CS772 Project Proposal
Efficient Training on Large-Scale Datasets
Rishit Bhutra Sameer Ahmad Shubham Jangid Bhavesh Shukla
210857 210912 211022 210266
15th February 2025
Introduction
The use of web-scraped data in machine learning has significantly advanced the field, enabling
models to be trained on large, diverse datasets. However, these vast amounts of data also come with
challenges, particularly the extended time required for training. Much of this time is wasted learning
redundant or non-learnable data points. This project aims to address these inefficiencies by
developing methods to selectively choose data points that contribute most to training, thereby
reducing overall training time while maintaining, or even improving, model accuracy.
Related Work
Our work is motivated by the paper Prioritized Training on Learnable, Worthwhile, and
Untrained Data Points. The authors propose techniques to rank and prioritize data points
during training, showing that intelligently selected samples can significantly reduce training time
without sacrificing performance.
Two prevalent methods for sample prioritization include:
• Filtering out noisy data points, which are often not worth learning.

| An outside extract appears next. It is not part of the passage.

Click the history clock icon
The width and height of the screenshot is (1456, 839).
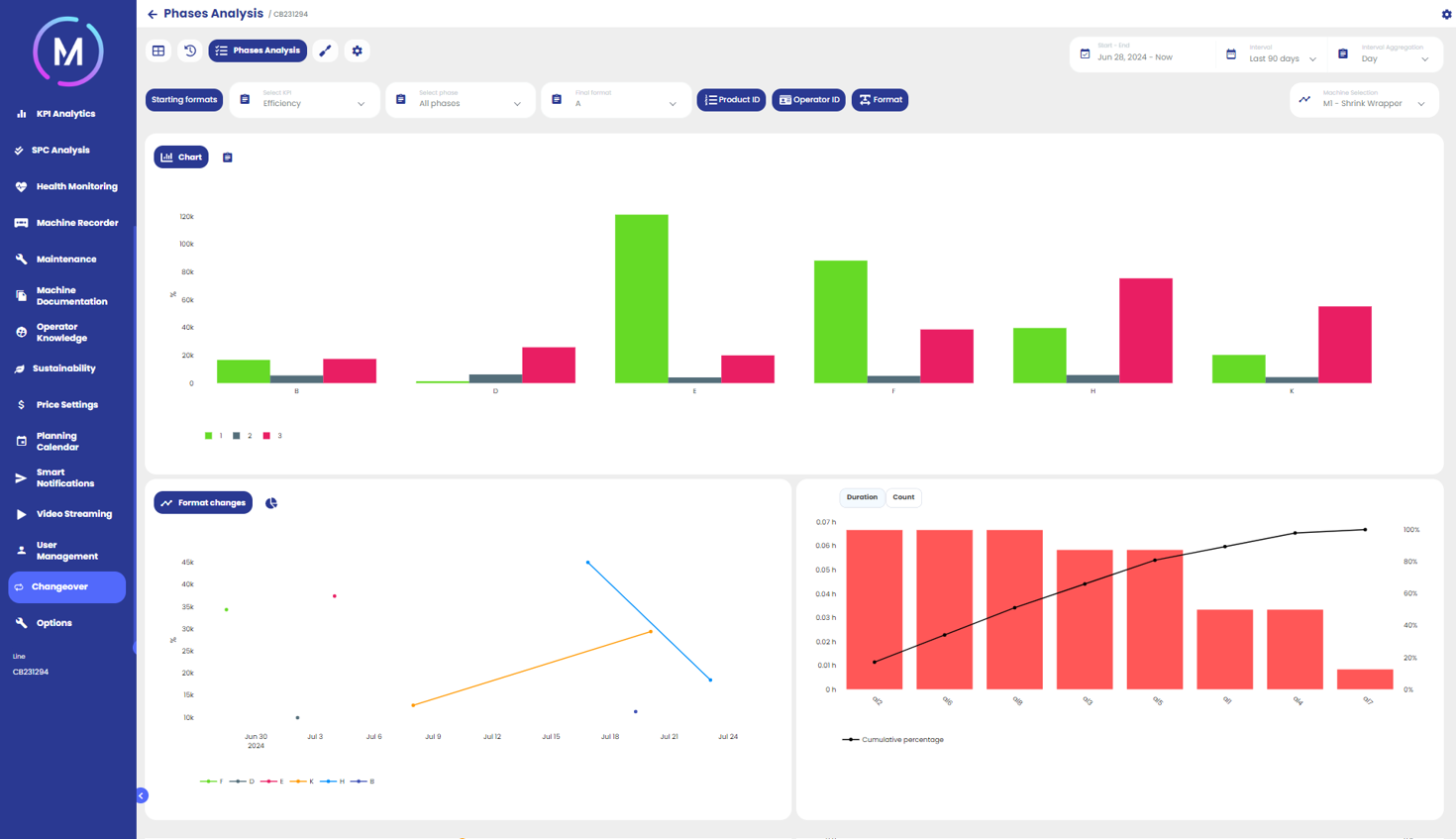tap(190, 51)
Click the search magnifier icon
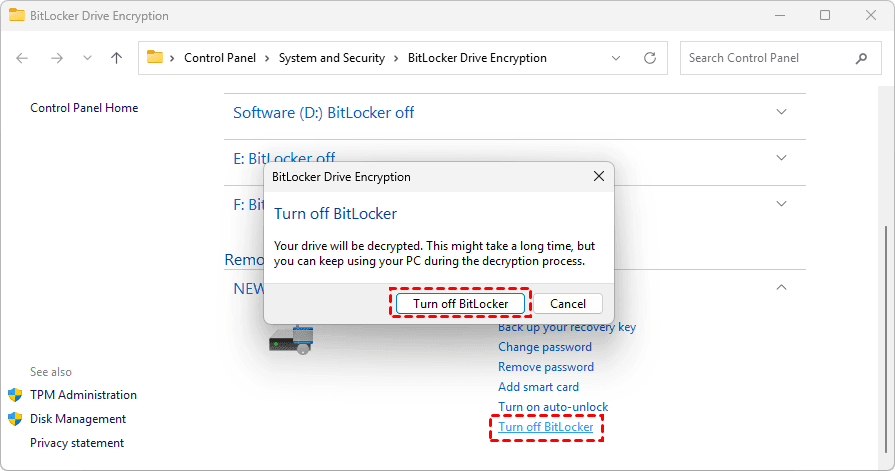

• Focusing on high-loss examples, which are deemed more informative.
However, both methods come with limitations, particularly in handling varying data distributions.
To address these limitations, the paper introduces a novel metric, Reducible Holdout Loss
(RHO), which identifies and ranks the most valuable training points. In experiments on the large-
scale Clothing-1M dataset, RHO-LOSS led to an 18x reduction in training steps while achieving a
2% improvement in accuracy.
Proposed Contribution
Our project extends the ideas from the original paper and explores their application beyond com-
puter vision tasks, aiming to make contributions in two key areas:
1. Adapting to New Domains
The original paper focuses on computer vision, where it is relatively easier to remove noisy
data points. We propose extending the approach to more complex domains, specifically Natural
Language Processing (NLP) and Signal Processing. This adaptation will involve testing on
standard datasets from these fields to evaluate the method’s performance in different contexts. Given
1
the computational cost, efficient batching and load balancing strategies will be integral to
the adaptation.
2. Exploring Alternative Metrics and Loss Functions
In addition to RHO Loss, we will explore the use of probabilistic autoencoders to develop more
sophisticated metrics for filtering out non-learnable data points. This approach may offer more
fine-grained control over the ranking of data points, particularly in signal processing tasks. We
also plan to experiment with modifications to the RHO Loss function, assessing its effectiveness
on datasets with highly diverse distributions through synthetic experiments.